Last month, the US regulator has expanded the EUA for a booster dose of the vaccine to include people aged 18 years and above, who received the primary dose, even with a different vaccine
Pfizer-BioNTech Covid-19 vaccine. (Credit: Jan Felix Christiansen from Pixabay.)
Pfizer and BioNTech announced that the US Food and Drug Administration (FDA) has expanded the emergency use authorisation (EUA) for a booster dose of their Covid-19 vaccine to include people aged 16 and 17 years.
A booster dose of the Pfizer-BioNTech Covid-19 vaccine, also called Comirnaty, was previously authorised in the US for emergency use in certain populations.
It was indicated for people aged 65 years and above, and people aged 18-64 years, at high risk of severe Covid-19, along with serious complications.
Last month, the US regulator has expanded the EUA for a booster dose of the vaccine to include people aged 18 years and above, who received the primary dose, even with a different vaccine.
The current expanded EUA allows for the administration of a booster dose six months after the primary vaccination, with the same formulation and dosage strength as in the primary series.
Pfizer claimed that it is the first FDA EUA for a Covid-19 booster dose in individuals aged 16 years and older.
Pfizer chairman and CEO Albert Bourla said: “Today’s decision by the FDA to further expand the Emergency Use Authorisation of a booster dose of our Covid-19 vaccine is a critical milestone as we continue to stay vigilant in addressing the virus.
“From the beginning, we aimed to provide strong, safe protection to as many people as possible in an effort to end this pandemic.
“While new variants, including Omicron, emerge across the globe, we believe that the best way to minimize the spread of Covid-19 and any future variants is getting all eligible people fully vaccinated with the first two-dose series and a booster dose as recommended.”

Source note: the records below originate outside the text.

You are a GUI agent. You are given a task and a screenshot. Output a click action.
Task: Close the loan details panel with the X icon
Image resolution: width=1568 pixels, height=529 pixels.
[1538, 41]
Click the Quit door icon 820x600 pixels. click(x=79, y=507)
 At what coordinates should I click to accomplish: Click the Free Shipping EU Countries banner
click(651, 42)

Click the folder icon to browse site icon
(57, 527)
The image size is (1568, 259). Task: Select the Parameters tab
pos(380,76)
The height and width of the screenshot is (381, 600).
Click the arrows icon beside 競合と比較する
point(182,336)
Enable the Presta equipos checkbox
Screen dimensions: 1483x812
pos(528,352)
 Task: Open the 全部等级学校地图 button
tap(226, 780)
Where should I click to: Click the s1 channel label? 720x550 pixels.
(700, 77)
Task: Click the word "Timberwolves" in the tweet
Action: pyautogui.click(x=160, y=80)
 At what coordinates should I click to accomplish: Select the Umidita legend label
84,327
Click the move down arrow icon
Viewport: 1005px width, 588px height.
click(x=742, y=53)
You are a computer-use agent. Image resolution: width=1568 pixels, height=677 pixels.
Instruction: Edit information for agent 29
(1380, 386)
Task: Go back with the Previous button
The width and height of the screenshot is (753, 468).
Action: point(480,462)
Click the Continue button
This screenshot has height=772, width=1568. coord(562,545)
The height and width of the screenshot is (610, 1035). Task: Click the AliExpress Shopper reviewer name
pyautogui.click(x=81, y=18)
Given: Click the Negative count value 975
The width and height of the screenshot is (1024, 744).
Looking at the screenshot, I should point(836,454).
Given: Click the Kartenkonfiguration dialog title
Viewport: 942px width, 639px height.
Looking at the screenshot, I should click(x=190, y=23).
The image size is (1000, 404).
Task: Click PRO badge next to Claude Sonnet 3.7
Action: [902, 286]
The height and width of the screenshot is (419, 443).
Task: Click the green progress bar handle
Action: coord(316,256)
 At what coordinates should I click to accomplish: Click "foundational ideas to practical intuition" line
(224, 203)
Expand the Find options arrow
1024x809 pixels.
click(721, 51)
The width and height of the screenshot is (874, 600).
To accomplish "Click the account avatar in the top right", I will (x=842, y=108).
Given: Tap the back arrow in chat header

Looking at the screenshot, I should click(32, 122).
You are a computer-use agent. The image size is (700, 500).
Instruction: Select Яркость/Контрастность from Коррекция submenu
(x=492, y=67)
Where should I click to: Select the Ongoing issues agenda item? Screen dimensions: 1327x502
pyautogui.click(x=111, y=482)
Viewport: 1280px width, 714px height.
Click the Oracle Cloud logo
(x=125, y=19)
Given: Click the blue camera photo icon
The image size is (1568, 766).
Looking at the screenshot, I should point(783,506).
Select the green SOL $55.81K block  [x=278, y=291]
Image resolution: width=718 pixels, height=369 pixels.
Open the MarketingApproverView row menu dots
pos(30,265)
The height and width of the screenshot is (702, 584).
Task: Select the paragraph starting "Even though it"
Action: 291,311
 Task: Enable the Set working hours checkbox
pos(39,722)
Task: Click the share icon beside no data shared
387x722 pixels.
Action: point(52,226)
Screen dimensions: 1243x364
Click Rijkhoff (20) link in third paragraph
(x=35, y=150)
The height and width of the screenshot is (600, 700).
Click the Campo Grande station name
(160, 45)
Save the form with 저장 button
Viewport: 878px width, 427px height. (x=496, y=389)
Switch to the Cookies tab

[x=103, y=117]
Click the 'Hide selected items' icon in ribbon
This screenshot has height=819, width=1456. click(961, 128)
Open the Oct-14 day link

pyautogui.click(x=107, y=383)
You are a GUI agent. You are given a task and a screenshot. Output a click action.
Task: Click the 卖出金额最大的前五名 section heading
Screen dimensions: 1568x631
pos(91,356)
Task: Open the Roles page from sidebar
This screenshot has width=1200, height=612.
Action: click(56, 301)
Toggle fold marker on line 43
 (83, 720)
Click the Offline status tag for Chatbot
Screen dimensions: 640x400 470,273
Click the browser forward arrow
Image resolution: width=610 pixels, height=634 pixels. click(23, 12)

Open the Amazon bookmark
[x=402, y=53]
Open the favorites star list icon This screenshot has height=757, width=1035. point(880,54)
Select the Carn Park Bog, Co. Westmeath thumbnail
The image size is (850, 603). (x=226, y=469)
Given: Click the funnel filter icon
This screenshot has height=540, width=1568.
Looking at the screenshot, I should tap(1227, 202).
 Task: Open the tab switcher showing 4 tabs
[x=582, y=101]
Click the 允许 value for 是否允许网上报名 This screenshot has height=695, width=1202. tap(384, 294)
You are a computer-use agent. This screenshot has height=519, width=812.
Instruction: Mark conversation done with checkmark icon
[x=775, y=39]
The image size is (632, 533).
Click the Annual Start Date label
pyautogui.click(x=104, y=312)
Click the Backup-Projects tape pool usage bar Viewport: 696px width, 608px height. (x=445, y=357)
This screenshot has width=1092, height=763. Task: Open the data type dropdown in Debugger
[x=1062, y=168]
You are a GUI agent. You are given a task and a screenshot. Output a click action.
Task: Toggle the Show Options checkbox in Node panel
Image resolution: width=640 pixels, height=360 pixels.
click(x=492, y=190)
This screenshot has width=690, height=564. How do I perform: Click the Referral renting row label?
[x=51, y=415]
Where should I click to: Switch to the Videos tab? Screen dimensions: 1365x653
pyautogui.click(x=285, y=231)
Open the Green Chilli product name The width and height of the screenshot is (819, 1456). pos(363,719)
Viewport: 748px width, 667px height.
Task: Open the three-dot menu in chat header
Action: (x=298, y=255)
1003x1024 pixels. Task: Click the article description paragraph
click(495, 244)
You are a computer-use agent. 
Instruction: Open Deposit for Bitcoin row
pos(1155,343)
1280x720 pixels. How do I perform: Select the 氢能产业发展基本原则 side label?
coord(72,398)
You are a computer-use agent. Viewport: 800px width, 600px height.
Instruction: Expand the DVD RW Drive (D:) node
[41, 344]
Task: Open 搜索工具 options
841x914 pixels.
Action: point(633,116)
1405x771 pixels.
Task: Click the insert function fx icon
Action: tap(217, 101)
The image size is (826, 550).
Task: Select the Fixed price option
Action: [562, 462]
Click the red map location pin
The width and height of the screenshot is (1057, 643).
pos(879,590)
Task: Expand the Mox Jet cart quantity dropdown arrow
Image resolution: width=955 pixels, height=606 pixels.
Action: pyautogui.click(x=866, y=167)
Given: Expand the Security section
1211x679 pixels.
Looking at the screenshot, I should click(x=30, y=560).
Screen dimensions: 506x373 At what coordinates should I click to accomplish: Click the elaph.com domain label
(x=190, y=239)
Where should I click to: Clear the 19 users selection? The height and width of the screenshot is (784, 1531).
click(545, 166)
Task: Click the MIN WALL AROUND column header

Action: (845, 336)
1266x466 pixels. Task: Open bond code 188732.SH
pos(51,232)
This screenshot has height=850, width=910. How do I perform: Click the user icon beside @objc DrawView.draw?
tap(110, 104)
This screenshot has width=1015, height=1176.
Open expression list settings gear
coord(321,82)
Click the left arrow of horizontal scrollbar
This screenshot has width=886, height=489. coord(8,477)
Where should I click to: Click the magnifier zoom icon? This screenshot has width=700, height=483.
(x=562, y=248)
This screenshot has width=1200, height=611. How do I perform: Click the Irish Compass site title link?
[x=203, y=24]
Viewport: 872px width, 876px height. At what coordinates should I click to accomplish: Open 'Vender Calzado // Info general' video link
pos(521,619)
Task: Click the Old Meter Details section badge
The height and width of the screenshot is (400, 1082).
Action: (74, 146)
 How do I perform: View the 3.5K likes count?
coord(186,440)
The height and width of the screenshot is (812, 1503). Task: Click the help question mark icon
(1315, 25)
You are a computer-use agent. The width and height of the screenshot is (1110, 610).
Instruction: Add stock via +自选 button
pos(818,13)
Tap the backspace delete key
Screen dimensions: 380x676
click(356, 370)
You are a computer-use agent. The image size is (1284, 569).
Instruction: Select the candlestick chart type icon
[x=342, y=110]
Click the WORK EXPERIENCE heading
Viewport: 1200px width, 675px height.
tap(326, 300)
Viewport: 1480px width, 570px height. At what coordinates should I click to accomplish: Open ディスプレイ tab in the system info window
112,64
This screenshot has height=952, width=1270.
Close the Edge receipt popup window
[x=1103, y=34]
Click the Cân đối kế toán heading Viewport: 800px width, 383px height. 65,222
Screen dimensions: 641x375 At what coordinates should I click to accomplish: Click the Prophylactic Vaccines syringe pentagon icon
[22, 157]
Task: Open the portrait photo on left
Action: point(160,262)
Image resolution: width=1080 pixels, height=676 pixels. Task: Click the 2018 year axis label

FDA stated that the expanded authorisation in this age group was based on its previous analysis of the data on the use of a booster dose in individuals 18 years of age and older.
The analysis included immune response data from around 200 participants, aged 18 to 55 years, who received a Comirnaty booster dose, six months after the primary vaccination.
In the analysis, a Comirnaty booster dose triggered superior antibody responses against the SARS-CoV-2 virus after one month, compared to that of the two-dose primary vaccination.
Pfizer and BioNTech are planning to submit a supplemental Biologics License Application (sBLA) for regulatory approval of the booster dose in 16 and 17-year-olds.
The sBLA will include efficacy and safety data from a Phase 3 trial, in which a 30µg booster dose showed 95% relative vaccine efficacy in people 16 years and above.
BioNTech co-founder and CEO Ugur Sahin said: “The booster vaccination increases the level of immunity and dramatically improves protection against Covid-19 in all age groups studied so far.
“In the current situation, it is important to offer everyone a booster, particularly against the background of the newly-emerging variants such as Omicron.”
Pfizer and BioNTech have recently announced that three doses of their Covid-19 vaccine neutralise the newly circulating SARS-CoV-2 variant Omicron.
The effectiveness of the vaccine was established in an initial laboratory study, in which the serum antibodies induced one month after the booster dose neutralised the Omicron variant.